Il viaggio comincia da Nietzsche, primo esaltatore e primo affossatore del fenomeno Wagner, e arriva praticamente ai giorni nostri svelando wagnerismi inattesi o addirittura insospettabili a fianco di quello notori e conclamati. E mette un punto fermo su questioni storiche e politiche che proiettano un’ombra inquietante dal cuore del Novecento fino ai giorni nostri. Perché nessun musicista ha avuto come Wagner il destino di essere impugnato come vessillo di ideologie politiche e trasformato – a torto o a ragione – in simbolo e quasi “colonna sonora” per pagine terribili della storia come il totalitarismo nazista. In realtà, dalla minuziosa analisi di Ross emerge con tutta evidenza l’assoluta, contradditoria e ambigua fluidità della “ricezione”: Wagner è stato esaltato e strumentalizzato da regimi feroci come il nazismo ma anche amato, talvolta idolatrato in Paesi di sicura democrazia (gli Stati Uniti, l’Inghilterra o la Francia). Il fatto che fosse egli stesso un orrendo antisemita (il suo saggio Del giudaismo in musica è semplicemente terribile) non ha impedito al fondatore del sionismo, Theodor Herzl, di adorare il suo Tannhäuser, ma dopo la guerra gli ebrei sopravvissuti all’Olocausto hanno decretato il bando di fatto di Wagner dalle esecuzioni in Israele, nonostante le più accurate ricerche storiche – citate da Ross – abbiano dimostrato che in realtà la musica wagneriana risuonava raramente nei campi di sterminio, al contrario di quello che spesso è stato tramandato.

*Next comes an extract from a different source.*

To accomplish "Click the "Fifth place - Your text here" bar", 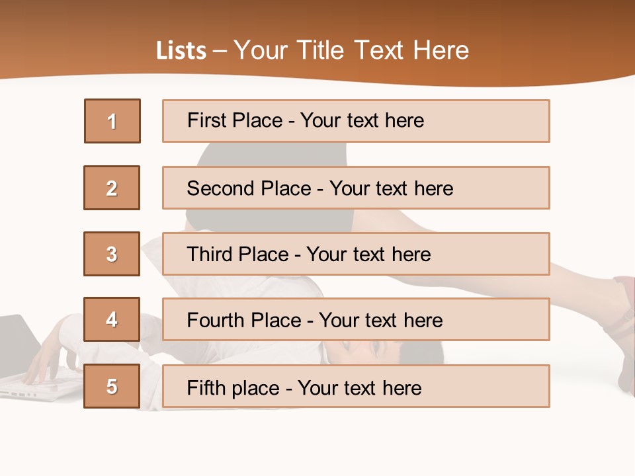I will (356, 386).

L'eredita discussa di Wagner nel 900
Winifred Wagner, nuora del compositore, con il figlio Wieland e Adolf Hitler nel giardino della casa di famiglia a Bayreuth, nel luglio del 1938 (Getty Images).

L’influenza wagneriana su Beaudelaire, Dalì, Joyce, T.S Eliot e Woolf

Il percorso disegnato da Ross è cronologico e permette di cogliere bene l’ampiezza dell’influenza wagneriana. Ne fecero un totem culturale Baudelaire e i preraffaelliti, ovviamente il Decadentismo, ma anche il Simbolismo e il Surrealismo (un wagneriano doc era Salvador Dalì: nel suo castello di Púbol realizzò una fontana decorata con 14 teste colorate del compositore, tante quante le sue opere); il modernismo letterario sofisticato di James Joyce, di T.S. Eliot e di Virginia Woolf gli deve comunque molto. Fra i “devoti” in ambigua posizione critica non mancano gli esponenti dell’avanguardia pittorica, specialmente quella tedesca, da Joseph Beuys ad Anselm Kiefer, autore di una serie di giganteschi e spiazzanti dipinti su Parsifal.

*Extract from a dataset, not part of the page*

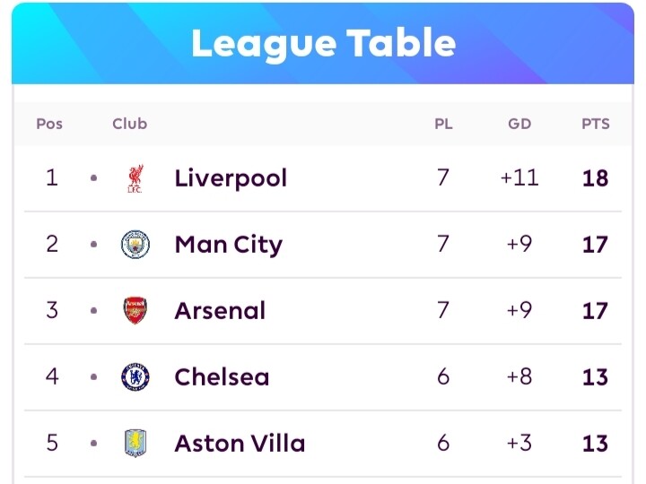Open the Aston Villa team link

tap(240, 444)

Le tracce di Wagner nella cultura e arte del 900
Salvador Dalì era un wagneriano doc (Getty Images).

La presenza di Wagner nella cultura mainstream: da Tolkien a Guerre Stellari

Notevole in particolare la parte del libro in cui viene disegnata una sorta di “mappa” della presenza di Wagner nella cultura fra le due guerre e quindi nel “mainstream” degli ultimi decenni, tra fantasy, pop e post-moderno. Dall’influsso evidente nelle opere di Tolkien (Il signore degli Anelli) e Lewis (Le cronache di Narnia), alle visionarie invenzioni distopiche o fantascientifiche di Philip L. Dick (fanatico estimatore in particolare di Parsifal), all’adozione delle tecniche musicali wagneriane nelle colonne sonore della saga di Guerre Stellari. Se già la caratteristica narrazione di questa “serie” di enorme successo riconduce alla mitologica e ancestrale opposizione fra potere e giustizia del Ring wagneriano, le musiche firmate da John Williams completano e irrobustiscono il quadro, costruite come sono su una sessantina di leitmotiv che hanno una vera e propria funzione drammaturgica, non diversamente da quanto accade nei drammi musicali. Il punto di arrivo del percorso di Ross è nell’attualità americana. E così si scopre che uno dei leader della alt-right Usa, Richard Spencer, ha vagheggiato di spendere milioni di dollari, se fosse diventato ministro della Cultura, per la rappresentazione delle opere di Wagner, viste come sintesi epica e mitologica di un auspicato “nazionalismo bianco” di chiara impronta razzista. Che una simile “interpretazione” – postilla Ross – possa trovare sviluppi concreti appare poco probabile. Risulta che una sola volta, negli Anni 80, Donald Trump si sia fatto indurre ad assistere a uno spettacolo wagneriano alla Metropolitan Opera di New York. Alla fine il suo commento, raccolto dalla direttrice di Vanity Fair è stato lapidario: «Never again!».